[Word and item position data]
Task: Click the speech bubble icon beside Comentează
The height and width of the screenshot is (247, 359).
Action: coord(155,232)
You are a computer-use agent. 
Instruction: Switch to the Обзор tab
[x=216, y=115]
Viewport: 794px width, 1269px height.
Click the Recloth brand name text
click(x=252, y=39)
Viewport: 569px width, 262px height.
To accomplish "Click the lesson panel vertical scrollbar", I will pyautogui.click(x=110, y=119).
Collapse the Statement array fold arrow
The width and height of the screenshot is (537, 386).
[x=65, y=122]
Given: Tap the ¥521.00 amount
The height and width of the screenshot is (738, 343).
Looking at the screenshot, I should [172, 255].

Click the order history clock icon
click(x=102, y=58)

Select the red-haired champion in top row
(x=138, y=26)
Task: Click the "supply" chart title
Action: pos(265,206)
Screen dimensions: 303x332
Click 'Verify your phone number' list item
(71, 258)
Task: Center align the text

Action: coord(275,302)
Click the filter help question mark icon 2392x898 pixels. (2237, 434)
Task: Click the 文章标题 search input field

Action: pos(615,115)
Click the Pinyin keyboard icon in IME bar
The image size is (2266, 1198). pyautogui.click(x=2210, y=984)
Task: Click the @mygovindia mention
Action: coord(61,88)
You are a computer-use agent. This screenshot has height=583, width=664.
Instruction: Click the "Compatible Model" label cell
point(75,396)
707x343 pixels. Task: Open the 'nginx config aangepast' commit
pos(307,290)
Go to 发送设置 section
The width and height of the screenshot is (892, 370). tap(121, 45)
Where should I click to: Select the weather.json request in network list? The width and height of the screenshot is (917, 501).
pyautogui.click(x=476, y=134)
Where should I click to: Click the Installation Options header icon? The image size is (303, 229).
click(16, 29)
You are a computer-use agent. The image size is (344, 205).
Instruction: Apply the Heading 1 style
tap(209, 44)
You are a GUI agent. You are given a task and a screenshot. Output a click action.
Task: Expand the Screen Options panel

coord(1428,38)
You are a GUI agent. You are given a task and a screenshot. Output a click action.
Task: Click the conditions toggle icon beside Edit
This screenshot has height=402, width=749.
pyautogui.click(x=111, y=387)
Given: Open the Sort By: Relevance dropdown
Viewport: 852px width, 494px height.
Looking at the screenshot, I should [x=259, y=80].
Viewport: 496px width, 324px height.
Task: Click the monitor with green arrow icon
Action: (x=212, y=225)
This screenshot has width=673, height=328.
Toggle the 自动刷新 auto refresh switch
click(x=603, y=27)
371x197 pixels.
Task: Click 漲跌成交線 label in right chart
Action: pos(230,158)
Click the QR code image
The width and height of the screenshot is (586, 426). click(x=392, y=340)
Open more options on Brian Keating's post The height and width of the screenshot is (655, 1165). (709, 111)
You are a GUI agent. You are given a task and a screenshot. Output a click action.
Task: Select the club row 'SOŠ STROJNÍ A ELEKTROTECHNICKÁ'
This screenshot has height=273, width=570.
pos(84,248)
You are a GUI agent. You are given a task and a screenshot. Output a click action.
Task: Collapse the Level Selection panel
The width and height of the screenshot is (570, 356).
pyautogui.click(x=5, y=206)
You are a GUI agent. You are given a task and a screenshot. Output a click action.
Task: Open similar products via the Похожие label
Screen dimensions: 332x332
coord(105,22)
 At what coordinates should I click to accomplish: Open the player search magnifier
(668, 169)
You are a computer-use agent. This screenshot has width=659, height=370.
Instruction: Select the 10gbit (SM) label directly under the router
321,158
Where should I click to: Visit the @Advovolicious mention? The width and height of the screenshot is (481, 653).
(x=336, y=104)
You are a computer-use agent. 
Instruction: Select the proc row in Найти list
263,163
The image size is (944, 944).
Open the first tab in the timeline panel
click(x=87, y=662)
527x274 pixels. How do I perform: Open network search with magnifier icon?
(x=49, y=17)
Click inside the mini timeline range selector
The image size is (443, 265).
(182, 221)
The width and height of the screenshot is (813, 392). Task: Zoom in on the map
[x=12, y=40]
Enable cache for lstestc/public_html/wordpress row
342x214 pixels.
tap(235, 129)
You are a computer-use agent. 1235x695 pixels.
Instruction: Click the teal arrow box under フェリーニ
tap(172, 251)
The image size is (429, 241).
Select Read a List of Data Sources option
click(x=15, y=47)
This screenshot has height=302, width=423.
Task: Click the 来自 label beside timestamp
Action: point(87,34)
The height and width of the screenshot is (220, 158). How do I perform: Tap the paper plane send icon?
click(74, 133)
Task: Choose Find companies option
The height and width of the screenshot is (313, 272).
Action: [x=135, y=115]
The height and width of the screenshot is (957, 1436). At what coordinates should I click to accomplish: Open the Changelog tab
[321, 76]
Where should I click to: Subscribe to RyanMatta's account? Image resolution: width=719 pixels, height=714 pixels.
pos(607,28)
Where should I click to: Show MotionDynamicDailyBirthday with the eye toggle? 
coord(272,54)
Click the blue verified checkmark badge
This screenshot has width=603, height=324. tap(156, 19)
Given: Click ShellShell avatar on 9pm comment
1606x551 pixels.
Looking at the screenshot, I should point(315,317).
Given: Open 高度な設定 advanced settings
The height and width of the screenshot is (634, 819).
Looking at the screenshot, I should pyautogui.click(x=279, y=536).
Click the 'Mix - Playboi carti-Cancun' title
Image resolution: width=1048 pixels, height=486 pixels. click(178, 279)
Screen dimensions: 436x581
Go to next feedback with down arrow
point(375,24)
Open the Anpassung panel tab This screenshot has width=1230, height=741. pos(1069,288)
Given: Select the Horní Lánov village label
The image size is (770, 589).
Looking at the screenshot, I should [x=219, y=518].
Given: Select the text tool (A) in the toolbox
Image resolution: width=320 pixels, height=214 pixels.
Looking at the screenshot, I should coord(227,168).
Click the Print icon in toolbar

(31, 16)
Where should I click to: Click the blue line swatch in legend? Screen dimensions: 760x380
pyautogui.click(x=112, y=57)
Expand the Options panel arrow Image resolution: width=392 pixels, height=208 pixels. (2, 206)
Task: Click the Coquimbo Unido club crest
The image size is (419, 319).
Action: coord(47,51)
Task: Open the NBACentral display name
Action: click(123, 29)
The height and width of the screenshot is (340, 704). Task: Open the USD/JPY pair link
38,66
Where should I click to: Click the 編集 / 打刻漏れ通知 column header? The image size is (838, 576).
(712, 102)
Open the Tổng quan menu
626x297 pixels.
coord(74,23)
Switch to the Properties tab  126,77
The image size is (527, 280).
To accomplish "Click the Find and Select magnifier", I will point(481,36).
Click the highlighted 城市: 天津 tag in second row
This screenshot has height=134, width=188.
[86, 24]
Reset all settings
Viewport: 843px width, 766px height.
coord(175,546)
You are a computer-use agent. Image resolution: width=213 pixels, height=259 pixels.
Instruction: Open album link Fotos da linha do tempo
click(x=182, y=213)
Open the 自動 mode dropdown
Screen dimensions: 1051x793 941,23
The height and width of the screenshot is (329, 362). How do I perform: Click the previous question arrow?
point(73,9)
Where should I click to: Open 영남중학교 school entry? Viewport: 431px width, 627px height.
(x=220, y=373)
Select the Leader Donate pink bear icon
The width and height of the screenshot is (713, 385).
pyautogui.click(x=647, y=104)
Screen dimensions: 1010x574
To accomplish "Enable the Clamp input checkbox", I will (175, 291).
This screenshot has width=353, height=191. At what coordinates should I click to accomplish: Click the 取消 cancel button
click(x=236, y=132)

▶ _Given task_
Reproduce all of the lines above, renaming "speech bubble icon" to "comment icon" and leaving everything else unchanged.

▶ _Output for this task_
Task: Click the comment icon beside Comentează
The height and width of the screenshot is (247, 359).
Action: coord(155,232)
You are a computer-use agent. 
Instruction: Switch to the Обзор tab
[x=216, y=115]
Viewport: 794px width, 1269px height.
Click the Recloth brand name text
click(x=252, y=39)
Viewport: 569px width, 262px height.
To accomplish "Click the lesson panel vertical scrollbar", I will pyautogui.click(x=110, y=119).
Collapse the Statement array fold arrow
The width and height of the screenshot is (537, 386).
[x=65, y=122]
Given: Tap the ¥521.00 amount
The height and width of the screenshot is (738, 343).
Looking at the screenshot, I should [172, 255].

Click the order history clock icon
click(x=102, y=58)

Select the red-haired champion in top row
(x=138, y=26)
Task: Click the "supply" chart title
Action: pos(265,206)
Screen dimensions: 303x332
Click 'Verify your phone number' list item
(71, 258)
Task: Center align the text

Action: coord(275,302)
Click the filter help question mark icon 2392x898 pixels. (2237, 434)
Task: Click the 文章标题 search input field

Action: pos(615,115)
Click the Pinyin keyboard icon in IME bar
The image size is (2266, 1198). pyautogui.click(x=2210, y=984)
Task: Click the @mygovindia mention
Action: coord(61,88)
You are a computer-use agent. This screenshot has height=583, width=664.
Instruction: Click the "Compatible Model" label cell
point(75,396)
707x343 pixels. Task: Open the 'nginx config aangepast' commit
pos(307,290)
Go to 发送设置 section
The width and height of the screenshot is (892, 370). tap(121, 45)
Where should I click to: Select the weather.json request in network list? The width and height of the screenshot is (917, 501).
pyautogui.click(x=476, y=134)
Where should I click to: Click the Installation Options header icon? The image size is (303, 229).
click(16, 29)
You are a computer-use agent. The image size is (344, 205).
Instruction: Apply the Heading 1 style
tap(209, 44)
You are a GUI agent. You are given a task and a screenshot. Output a click action.
Task: Expand the Screen Options panel

coord(1428,38)
You are a GUI agent. You are given a task and a screenshot. Output a click action.
Task: Click the conditions toggle icon beside Edit
This screenshot has height=402, width=749.
pyautogui.click(x=111, y=387)
Given: Open the Sort By: Relevance dropdown
Viewport: 852px width, 494px height.
Looking at the screenshot, I should [x=259, y=80].
Viewport: 496px width, 324px height.
Task: Click the monitor with green arrow icon
Action: (x=212, y=225)
This screenshot has width=673, height=328.
Toggle the 自动刷新 auto refresh switch
click(x=603, y=27)
371x197 pixels.
Task: Click 漲跌成交線 label in right chart
Action: pos(230,158)
Click the QR code image
The width and height of the screenshot is (586, 426). click(x=392, y=340)
Open more options on Brian Keating's post The height and width of the screenshot is (655, 1165). (709, 111)
You are a GUI agent. You are given a task and a screenshot. Output a click action.
Task: Select the club row 'SOŠ STROJNÍ A ELEKTROTECHNICKÁ'
This screenshot has height=273, width=570.
pos(84,248)
You are a GUI agent. You are given a task and a screenshot. Output a click action.
Task: Collapse the Level Selection panel
The width and height of the screenshot is (570, 356).
pyautogui.click(x=5, y=206)
You are a GUI agent. You are given a task and a screenshot. Output a click action.
Task: Open similar products via the Похожие label
Screen dimensions: 332x332
coord(105,22)
 At what coordinates should I click to accomplish: Open the player search magnifier
(668, 169)
You are a computer-use agent. This screenshot has width=659, height=370.
Instruction: Select the 10gbit (SM) label directly under the router
321,158
Where should I click to: Visit the @Advovolicious mention? The width and height of the screenshot is (481, 653).
(x=336, y=104)
You are a computer-use agent. 
Instruction: Select the proc row in Найти list
263,163
The image size is (944, 944).
Open the first tab in the timeline panel
click(x=87, y=662)
527x274 pixels. How do I perform: Open network search with magnifier icon?
(x=49, y=17)
Click inside the mini timeline range selector
The image size is (443, 265).
(182, 221)
The width and height of the screenshot is (813, 392). Task: Zoom in on the map
[x=12, y=40]
Enable cache for lstestc/public_html/wordpress row
342x214 pixels.
tap(235, 129)
You are a computer-use agent. 1235x695 pixels.
Instruction: Click the teal arrow box under フェリーニ
tap(172, 251)
The image size is (429, 241).
Select Read a List of Data Sources option
click(x=15, y=47)
This screenshot has height=302, width=423.
Task: Click the 来自 label beside timestamp
Action: point(87,34)
The height and width of the screenshot is (220, 158). How do I perform: Tap the paper plane send icon?
click(74, 133)
Task: Choose Find companies option
The height and width of the screenshot is (313, 272).
Action: [x=135, y=115]
The height and width of the screenshot is (957, 1436). At what coordinates should I click to accomplish: Open the Changelog tab
[321, 76]
Where should I click to: Subscribe to RyanMatta's account? Image resolution: width=719 pixels, height=714 pixels.
pos(607,28)
Where should I click to: Show MotionDynamicDailyBirthday with the eye toggle? 
coord(272,54)
Click the blue verified checkmark badge
This screenshot has width=603, height=324. tap(156, 19)
Given: Click ShellShell avatar on 9pm comment
1606x551 pixels.
Looking at the screenshot, I should point(315,317).
Given: Open 高度な設定 advanced settings
The height and width of the screenshot is (634, 819).
Looking at the screenshot, I should pyautogui.click(x=279, y=536).
Click the 'Mix - Playboi carti-Cancun' title
Image resolution: width=1048 pixels, height=486 pixels. click(178, 279)
Screen dimensions: 436x581
Go to next feedback with down arrow
point(375,24)
Open the Anpassung panel tab This screenshot has width=1230, height=741. pos(1069,288)
Given: Select the Horní Lánov village label
The image size is (770, 589).
Looking at the screenshot, I should [x=219, y=518].
Given: Select the text tool (A) in the toolbox
Image resolution: width=320 pixels, height=214 pixels.
Looking at the screenshot, I should coord(227,168).
Click the Print icon in toolbar

(31, 16)
Where should I click to: Click the blue line swatch in legend? Screen dimensions: 760x380
pyautogui.click(x=112, y=57)
Expand the Options panel arrow Image resolution: width=392 pixels, height=208 pixels. (2, 206)
Task: Click the Coquimbo Unido club crest
The image size is (419, 319).
Action: coord(47,51)
Task: Open the NBACentral display name
Action: click(123, 29)
The height and width of the screenshot is (340, 704). Task: Open the USD/JPY pair link
38,66
Where should I click to: Click the 編集 / 打刻漏れ通知 column header? The image size is (838, 576).
(712, 102)
Open the Tổng quan menu
626x297 pixels.
coord(74,23)
Switch to the Properties tab  126,77
The image size is (527, 280).
To accomplish "Click the Find and Select magnifier", I will point(481,36).
Click the highlighted 城市: 天津 tag in second row
This screenshot has height=134, width=188.
[86, 24]
Reset all settings
Viewport: 843px width, 766px height.
coord(175,546)
You are a computer-use agent. Image resolution: width=213 pixels, height=259 pixels.
Instruction: Open album link Fotos da linha do tempo
click(x=182, y=213)
Open the 自動 mode dropdown
Screen dimensions: 1051x793 941,23
The height and width of the screenshot is (329, 362). How do I perform: Click the previous question arrow?
point(73,9)
Where should I click to: Open 영남중학교 school entry? Viewport: 431px width, 627px height.
(x=220, y=373)
Select the Leader Donate pink bear icon
The width and height of the screenshot is (713, 385).
pyautogui.click(x=647, y=104)
Screen dimensions: 1010x574
To accomplish "Enable the Clamp input checkbox", I will (175, 291).
This screenshot has width=353, height=191. At what coordinates should I click to accomplish: Click the 取消 cancel button
click(x=236, y=132)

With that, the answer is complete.